I'm delighted that on her popular blog The Wormhole, Charlie Place (pictured) includes Astral Travel in her 'Best of Best' reads of 2020, and that in another blog post, for her December reading, she calls it 'superb'. She says it's 'probably the best book about child abuse I've read', which gave me a little weird twitch, since I don't regard it as a book about child abuse - but then that's the interesting thing about books, that readers make of a book what they will. Once you've written a book and it's out there, it's no longer yours really, but theirs. Indeed, that's the magic of reading that first set me on this route when I was a child...
Thursday, January 21, 2021
Wednesday, January 06, 2021
Another nice review to offset another lockdown
Second day of a new lockdown predicted to last for several months! I hadn't realised quite how flattened I was feeling by this turn of events until I switched on my phone this morning to discover this really great review from Susan Osborne on A Life in Books. Instantly the whole world around me seemed brighter, the air softer, the day ahead more shaped and purposeful, and my body lighter and lither. (Just shows how even mild dejection can affect you physically.)
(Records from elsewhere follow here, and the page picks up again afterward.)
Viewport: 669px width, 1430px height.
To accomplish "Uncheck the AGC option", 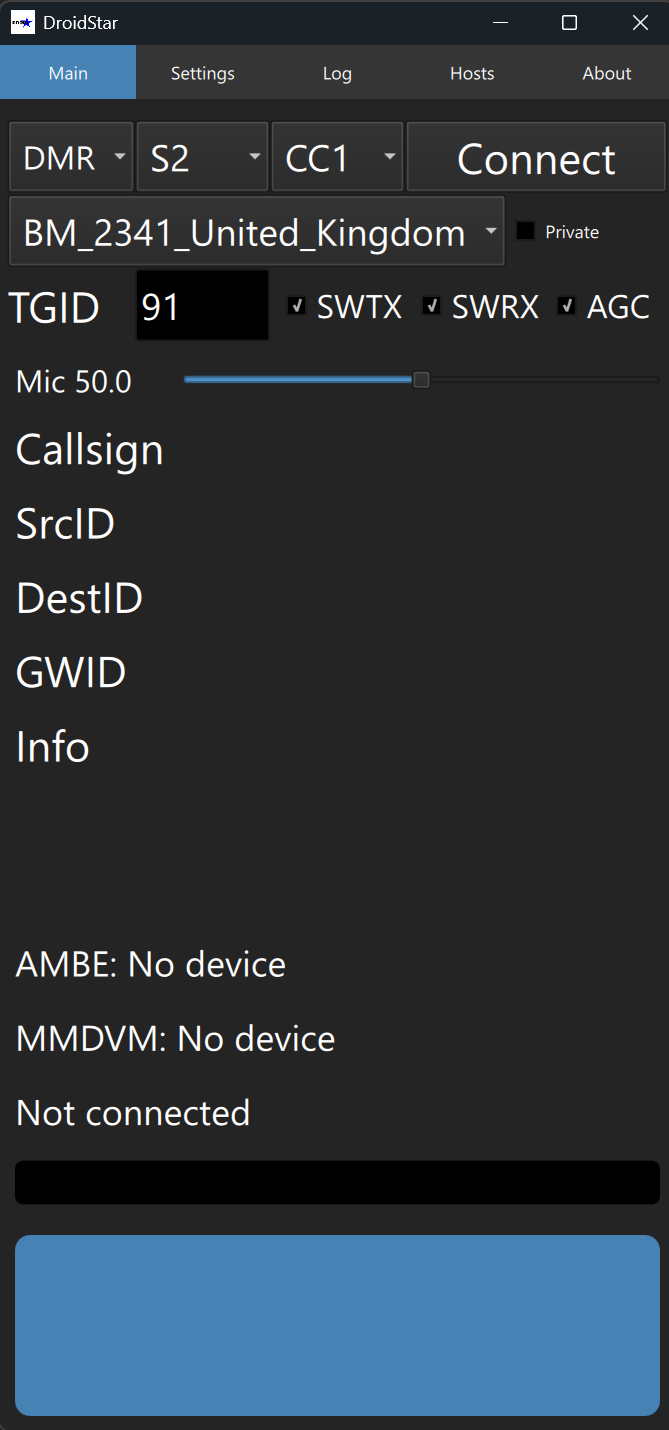I will 566,306.
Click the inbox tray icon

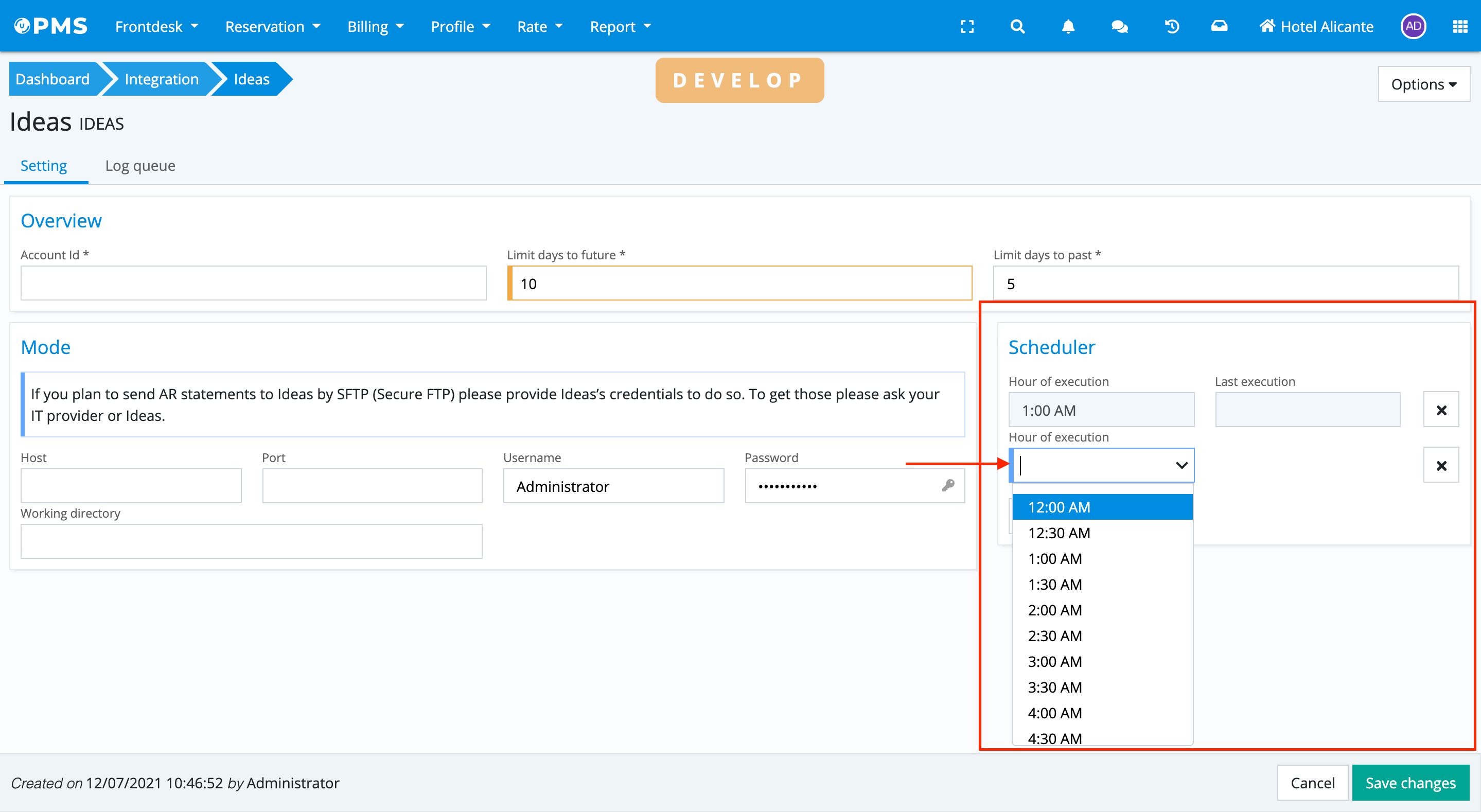1219,26
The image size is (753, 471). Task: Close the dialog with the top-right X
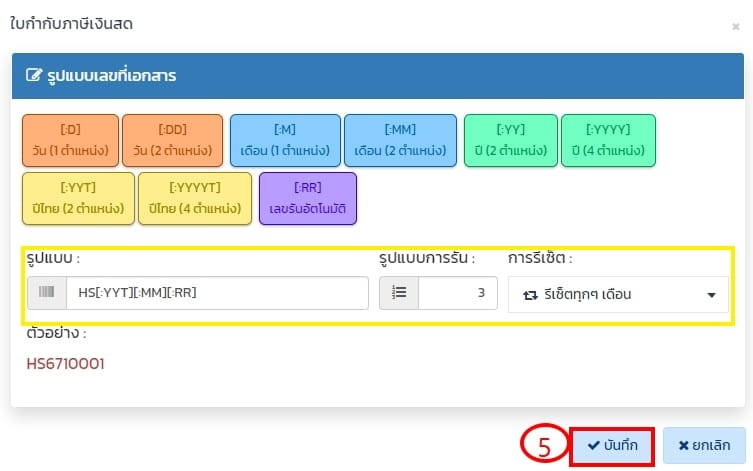[x=736, y=27]
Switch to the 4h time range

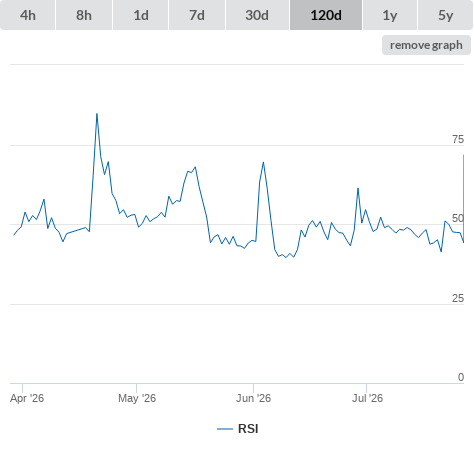28,15
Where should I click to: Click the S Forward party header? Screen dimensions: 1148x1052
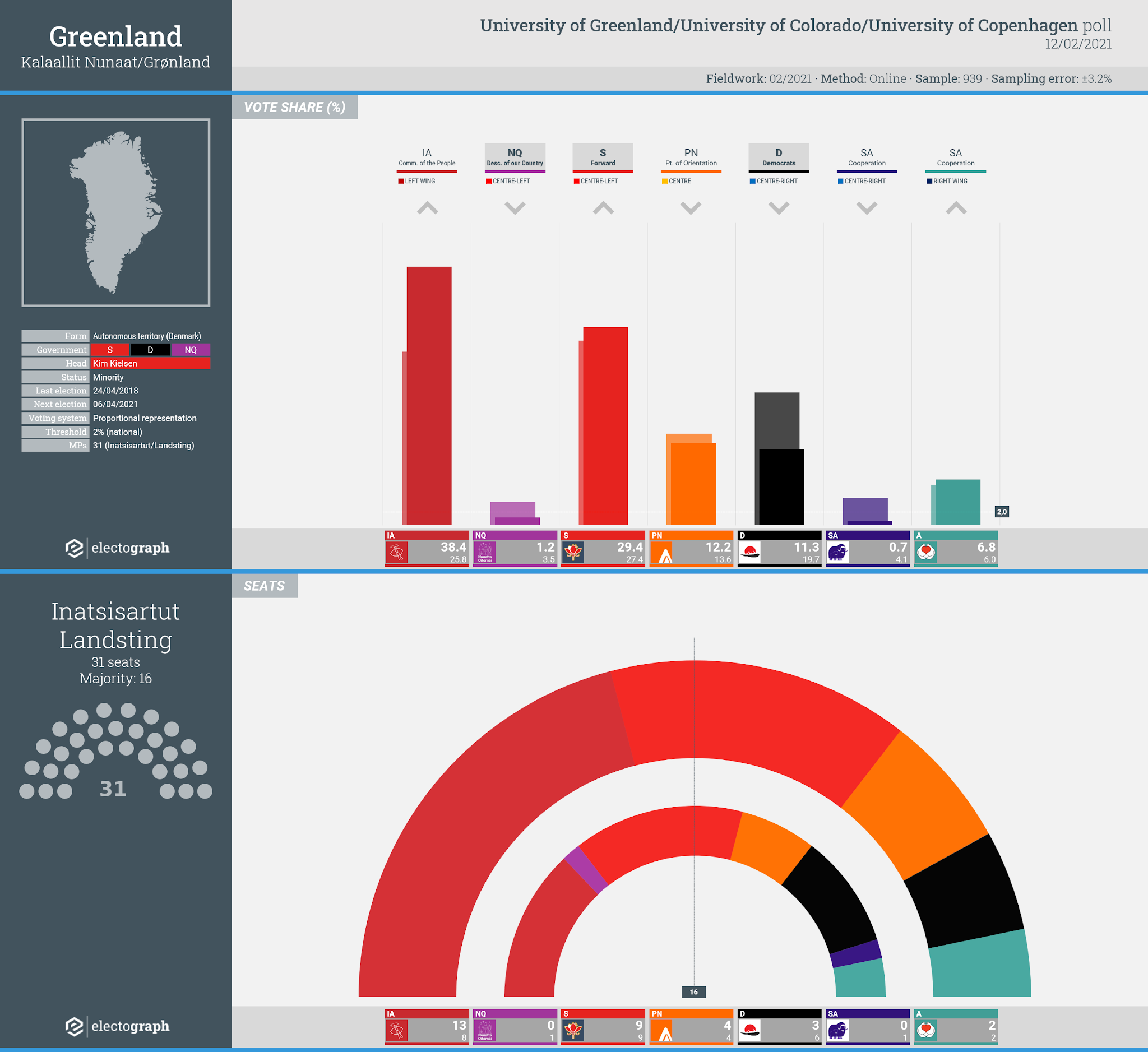pos(603,157)
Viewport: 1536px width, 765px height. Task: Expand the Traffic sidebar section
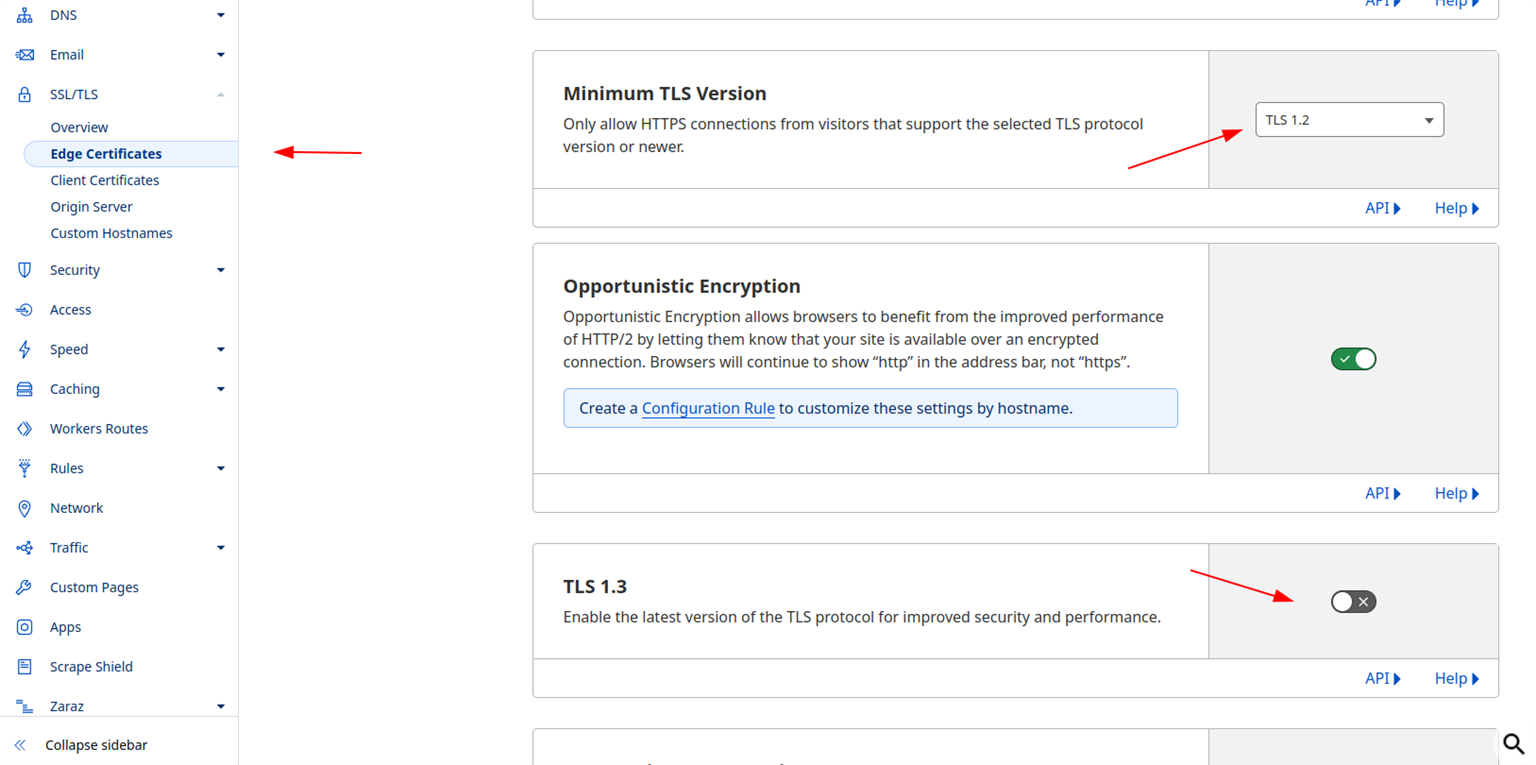click(220, 548)
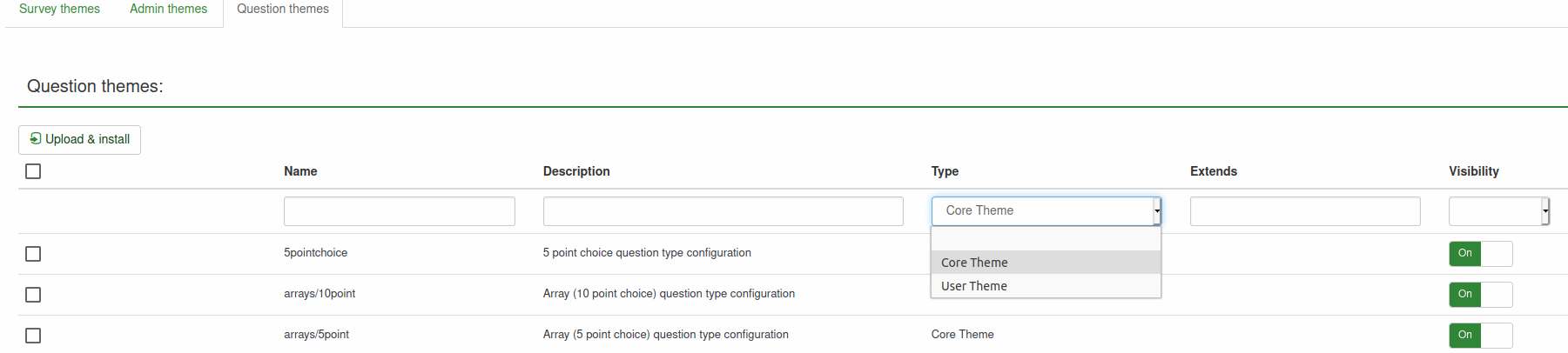Choose User Theme from the dropdown list
Screen dimensions: 1568x353
click(974, 286)

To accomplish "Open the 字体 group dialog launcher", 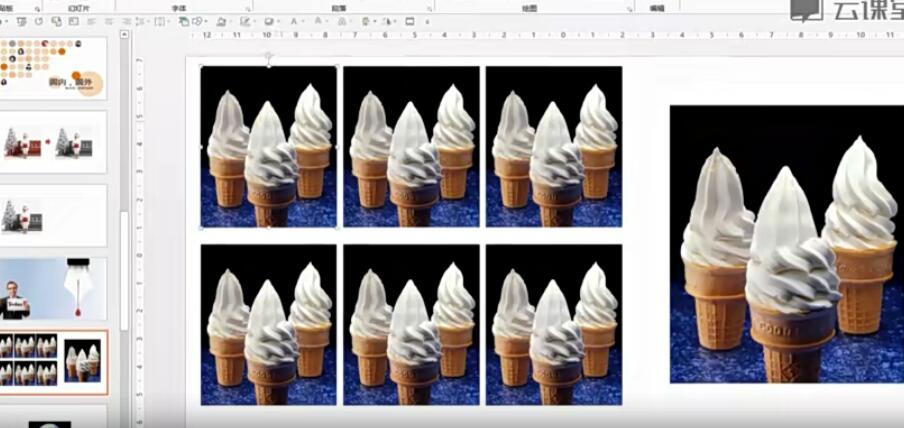I will [248, 6].
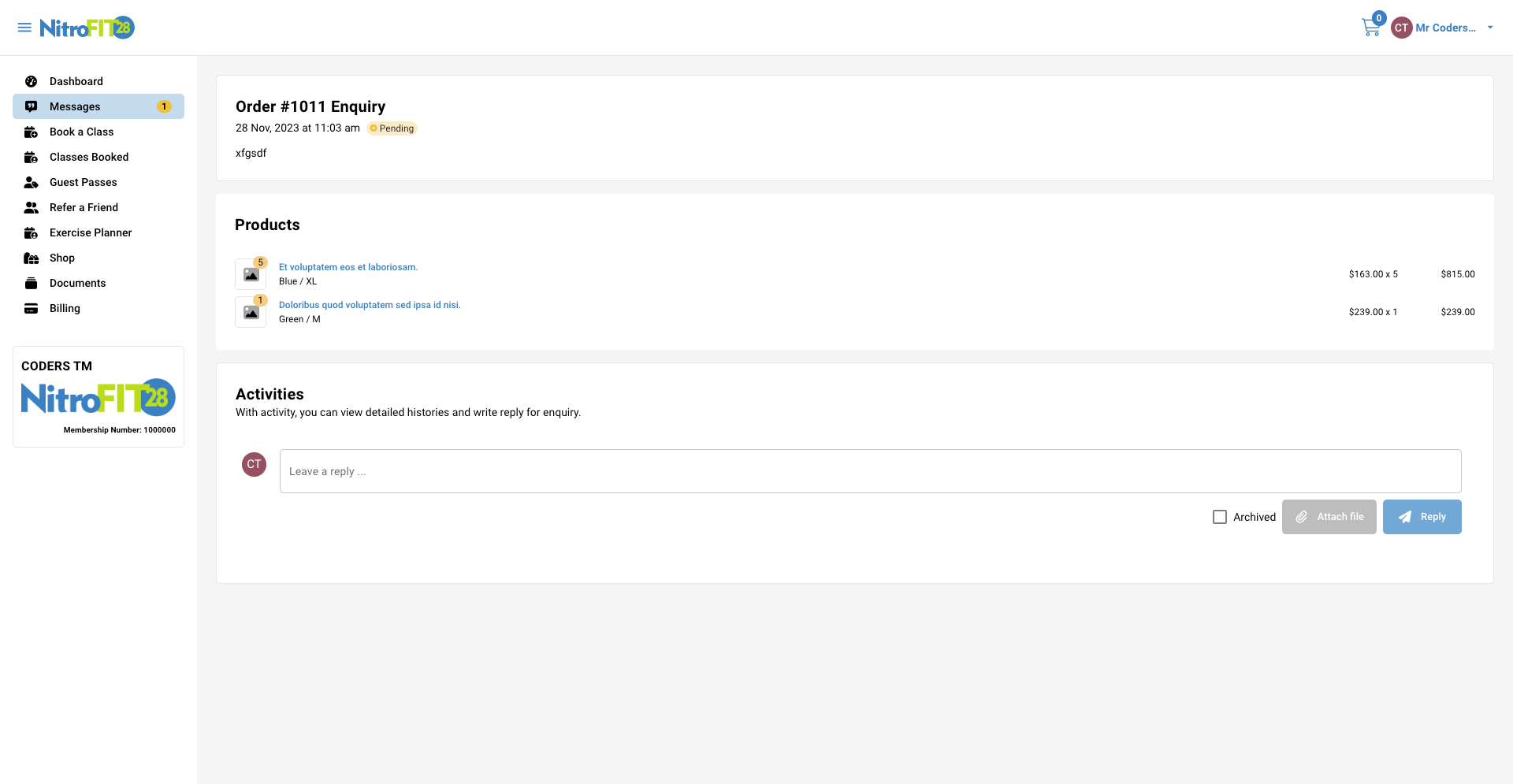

The story and structure of Astral Travel are quite complex - although I don't think it reads as difficult at all! There are stories within stories, and layers and meanings which remain hidden for much of the novel, emerging only later. I think it's therefore probably quite difficult to write about without either misrepresenting it or giving the game away, but if you want to know precisely what Astral Travel is about, then this review does it beautifully. (There really is an art to book reviewing.) Plus Susan Osborne calls the novel 'immersive' and 'deeply engrossing' and 'a fine novel, written with skill and empathy'!